* EXERCISES *
1/ In the article on Nemotron 3 Super, what share of the base model's accuracy does the 4-bit version keep on MMLU and RULER?
2/ Repeat word for word the passage of the article on Nemotron 3 Super from "Nvidia’s Nemotron 3" up to and including "to see why.".

* TEXT SHOWN *

** start **

Nvidia’s Nemotron 3 Super is a Bigger Deal Than You Think

March 14th, 2026 • Max Trivedi

Nvidia released Nemotron 3 Super (120B-A12B) earlier this week to a decent but somewhat muted response. As most of the community is benchmark-pilled and this model trails against comparable models like Alibaba’s Qwen3.5-122B-A10B which has already been out for a few weeks, it is easy to see why.

We argue that this model is a major deal for reasons entirely different than its benchmark performance.

(Almost) Fully open source

This is an almost 100% open source model, and by a large margin: weights are open, training datasets are open (10 trillion pre-training tokens), 40 million post-training supervised and alignment samples, 21 RL environment configurations and 10 out of 37 datasets it was trained on, and full evaluation recipes.

This drops the cost of training entirely custom mid-tier models well within the budgets of startups.

Caveat: Nvidia's so-called "Rug-Pull" license allows Nvidia to unilaterally update terms, includes aggressive patent retaliation triggers, and provides asymmetric legal indemnity.

Cheap Agentic Workhorse

The benchmark degradation from the 16-bit version to the 4-bit (NVFP4) version is practically zero. Across general knowledge (MMLU) and long-context retrieval (RULER), the 4-bit model retains ~99.8% of the base model's accuracy. In subjective logic evaluations like Arena-Hard-V2, the 4-bit version actually scored slightly higher.

This creates an ideal "workhorse" candidate for agentic workloads. For most agentic use cases, you want a model that is capable (capability floor is more important than ceiling), reliable, as fast as possible, and low cost regardless of its performance on the so-called 'hard' benchmarks.

Early real-world benchmarks show the 4-bit Nemotron 3 Super maintaining ~62 tokens per second at a massive 512,000 token context window on a single workstation GPU (an RTX Pro 6000). The speed drop from 1K context to 512K context is only 11%. The API providers hosting this model are offering 400+ TPS, which is AI Accelerator tier speed.

If we assume that the majority of single agent runs are not extremely complex, this provides inference consumers such as Agentic Systems the ability to divert some of their load away from frontier labs entirely for pennies on the dollar.

Cool Architectural Features

Taken from Nemotron 3 technical report.

** end **

* INFORMATION SUPPLIED *
** start **

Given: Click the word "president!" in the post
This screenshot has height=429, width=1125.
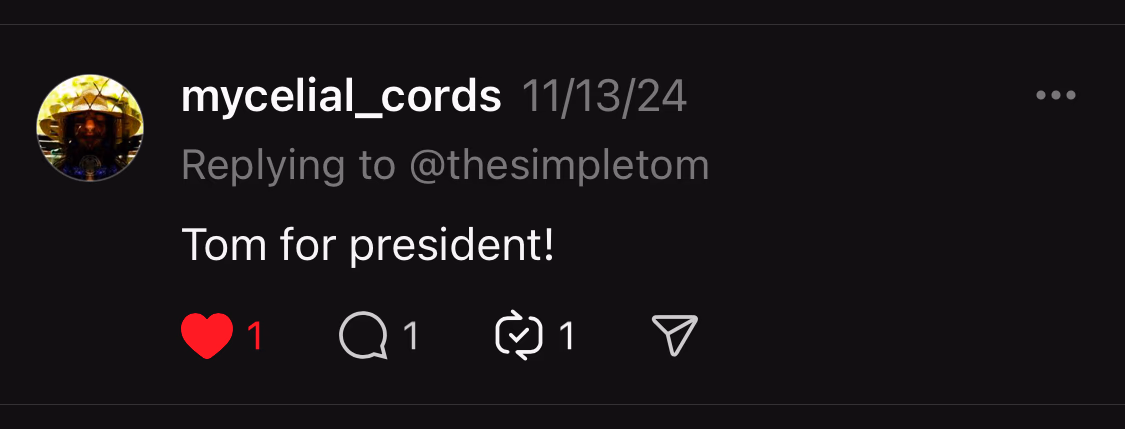Looking at the screenshot, I should 451,245.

** end **

* FULL ANSWERS *
1/ About 99.8%.

2/
Nvidia’s Nemotron 3 Super is a Bigger Deal Than You Think

March 14th, 2026 • Max Trivedi

Nvidia released Nemotron 3 Super (120B-A12B) earlier this week to a decent but somewhat muted response. As most of the community is benchmark-pilled and this model trails against comparable models like Alibaba’s Qwen3.5-122B-A10B which has already been out for a few weeks, it is easy to see why.